Markus Blocher, hier bei der Neueröffnung der Laborerweiterung der Dottikon ES vor bald zwei Jahren, investiert erneut massiv in sein Unternehmen im Aargau.

Bild: Chris Iseli (Dottikon, 8.5.2019)
(fh)

Das Spezialchemie-Unternehmen Dottikon ES will an seinem Standort im Aargau in den kommenden Jahren massiv ausbauen. Gemäss einer Mitteilung der Firma, die zu 72 Prozent im Besitz von Markus Blocher ist, sind Investitionen von 600 Millionen Franken innerhalb der nächsten sieben Jahre geplant.

Damit sollen neue Produktionsanlagen für Pharmawirkstoffe erstellt und die Infrastruktur in Dottikon ausgebaut werden, wie die Firma mitteilt.

Mit dem Ausbau verbunden ist die Schaffung von über 200 neuen Arbeitsplätzen in Produktion sowie Technik/Engineering. Gesucht würden Operatoren und technische Fachkräfte für die chemische Produktion von Pharmawirkstoffen, Maschinen- und Chemieingenieure sowie Chemiker, unter anderem für Führungsaufgaben.

Darlehen und Erhöhung des Aktienkapitals

Ein grosser Teil der Investitionen soll aus dem Cashflow von Dottikon ES finanziert werden. Ausserdem hat das Unternehmen Darlehen von 130 Millionen Franken aufgenommen. Diese würden zu einem fixierten Zinssatz in mehreren Tranchen mit unterschiedlichen Laufzeiten ab Mitte 2022 bis Ende 2028 benützt, teilt die Firma mit.

Zudem hat die Generalversammlung im November 2020 eine Erhöhung des Aktienkapitals um bis zu 10 Prozent gutgeheissen. Nun sollen bis zu 1,27 Millionen neue Namen ausgegeben werden, wie es in der Mitteilung heisst. Man strebe einen Streubesitz von über 21 Prozent und die Aufnahme in den Swiss Performance Index an. So könnten neue Investoren erreicht werden.

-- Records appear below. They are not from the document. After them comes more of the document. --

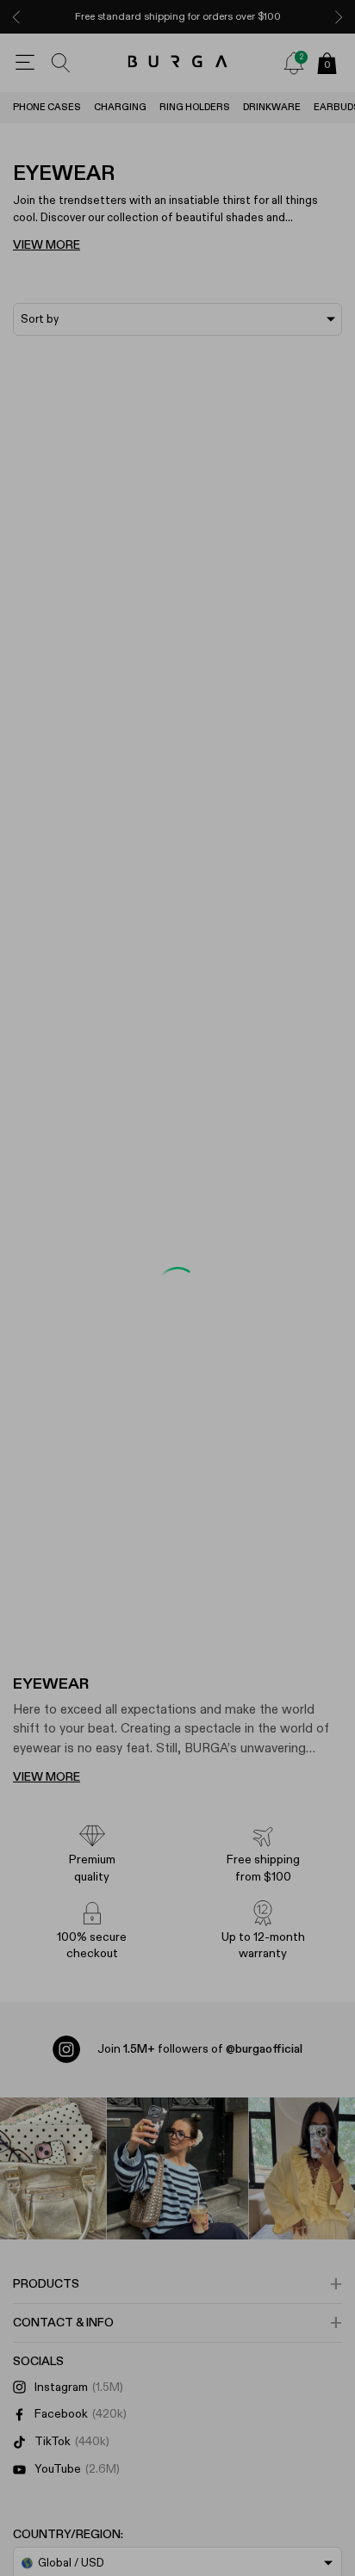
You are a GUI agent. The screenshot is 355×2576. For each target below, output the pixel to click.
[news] (294, 63)
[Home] (177, 62)
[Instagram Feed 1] (178, 2168)
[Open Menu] (25, 63)
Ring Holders (194, 107)
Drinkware (272, 107)
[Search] (61, 63)
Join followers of (199, 2049)
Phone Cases (47, 107)
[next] (338, 16)
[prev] (16, 16)
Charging (120, 107)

Um dieses Ziel zu erreichen, will Hauptaktionär und Firmenchef Markus Blocher bis 25 Prozent seiner Bezugsrechte ausüben, aber eine Mehrheitsbeteiligung von zwei Dritteln behalten. Dies hatte Blocher schon in einem AZ-Interview im November 2020 angekündigt. «Die Kontrolle gebe ich nicht ab. So kann ich die Statuten weiterhin selbst gestalten.» Das Risiko der nächsten Wachstumsphase soll aber auch auf ein paar Schultern mehr verteilt werden, sagte der Patron damals.